Records for this task:
<<<<

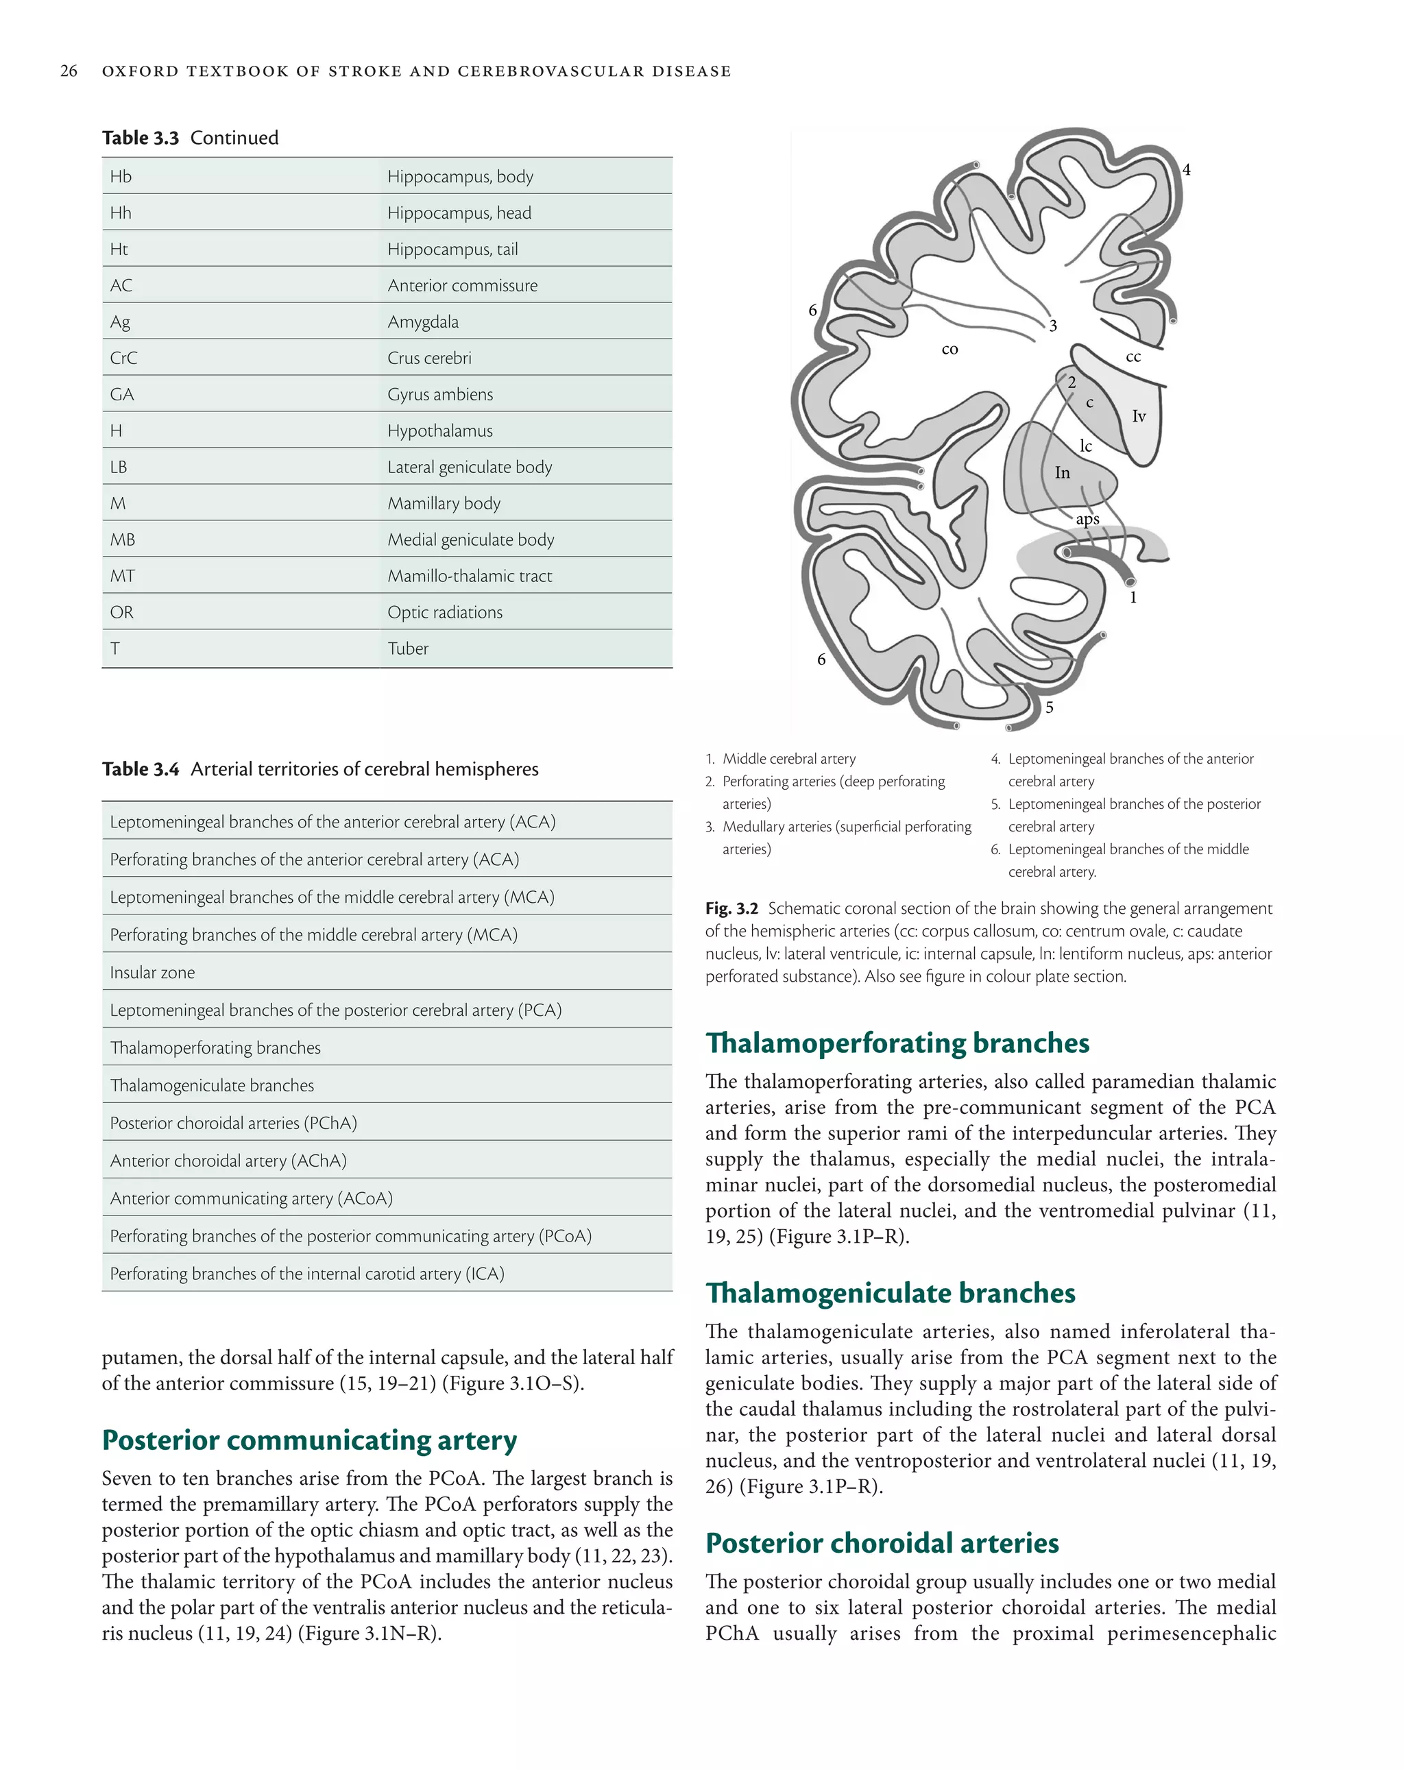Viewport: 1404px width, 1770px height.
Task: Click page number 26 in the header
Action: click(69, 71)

>>>>
<<<<

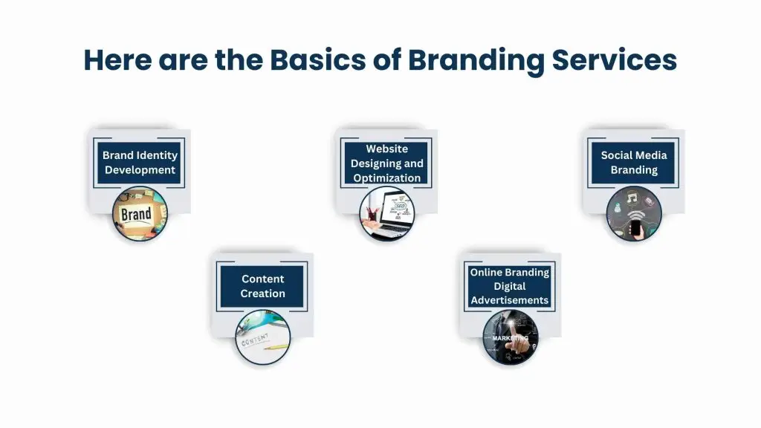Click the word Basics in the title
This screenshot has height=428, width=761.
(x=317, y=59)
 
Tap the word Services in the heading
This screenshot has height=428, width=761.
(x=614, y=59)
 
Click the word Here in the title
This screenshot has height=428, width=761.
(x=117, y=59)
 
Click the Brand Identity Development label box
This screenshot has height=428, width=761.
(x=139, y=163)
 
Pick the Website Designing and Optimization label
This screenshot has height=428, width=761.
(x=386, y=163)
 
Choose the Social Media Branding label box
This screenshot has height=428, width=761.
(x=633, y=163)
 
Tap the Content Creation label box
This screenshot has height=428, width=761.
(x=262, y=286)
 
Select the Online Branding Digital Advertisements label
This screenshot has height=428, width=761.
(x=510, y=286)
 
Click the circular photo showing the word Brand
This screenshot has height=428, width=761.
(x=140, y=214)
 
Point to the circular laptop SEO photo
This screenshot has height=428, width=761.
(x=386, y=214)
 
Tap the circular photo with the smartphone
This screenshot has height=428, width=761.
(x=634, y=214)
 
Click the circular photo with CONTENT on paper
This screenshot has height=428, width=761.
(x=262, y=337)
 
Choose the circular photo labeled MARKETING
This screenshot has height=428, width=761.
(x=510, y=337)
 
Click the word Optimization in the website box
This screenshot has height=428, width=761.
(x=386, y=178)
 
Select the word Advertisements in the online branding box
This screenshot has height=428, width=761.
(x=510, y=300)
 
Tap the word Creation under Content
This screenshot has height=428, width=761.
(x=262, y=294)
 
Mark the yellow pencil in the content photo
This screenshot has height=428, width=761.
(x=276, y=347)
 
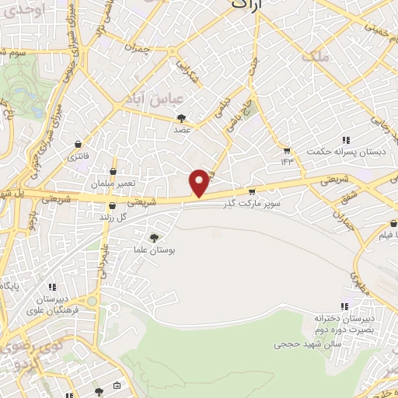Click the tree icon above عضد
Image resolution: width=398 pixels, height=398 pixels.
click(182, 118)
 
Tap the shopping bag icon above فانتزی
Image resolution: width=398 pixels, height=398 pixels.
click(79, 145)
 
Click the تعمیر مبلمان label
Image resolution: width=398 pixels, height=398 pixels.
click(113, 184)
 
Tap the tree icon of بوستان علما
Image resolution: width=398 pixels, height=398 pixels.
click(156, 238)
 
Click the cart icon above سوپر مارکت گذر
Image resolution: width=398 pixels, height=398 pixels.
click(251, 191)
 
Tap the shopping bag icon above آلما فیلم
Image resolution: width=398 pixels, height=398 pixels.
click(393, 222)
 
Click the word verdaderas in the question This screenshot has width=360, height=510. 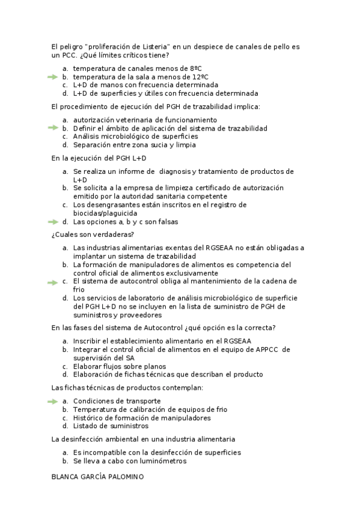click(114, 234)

>>>>

Exercise instructions:
Starting at the line that has "Viewport: 1404px width, 1770px height." and ending after the line that has "Action: click(69, 71)", rewrite those lines with "header" renamed to "banner" and nothing else altered. Leave the pictures out.

Written reply:
Viewport: 1404px width, 1770px height.
Task: Click page number 26 in the banner
Action: click(69, 71)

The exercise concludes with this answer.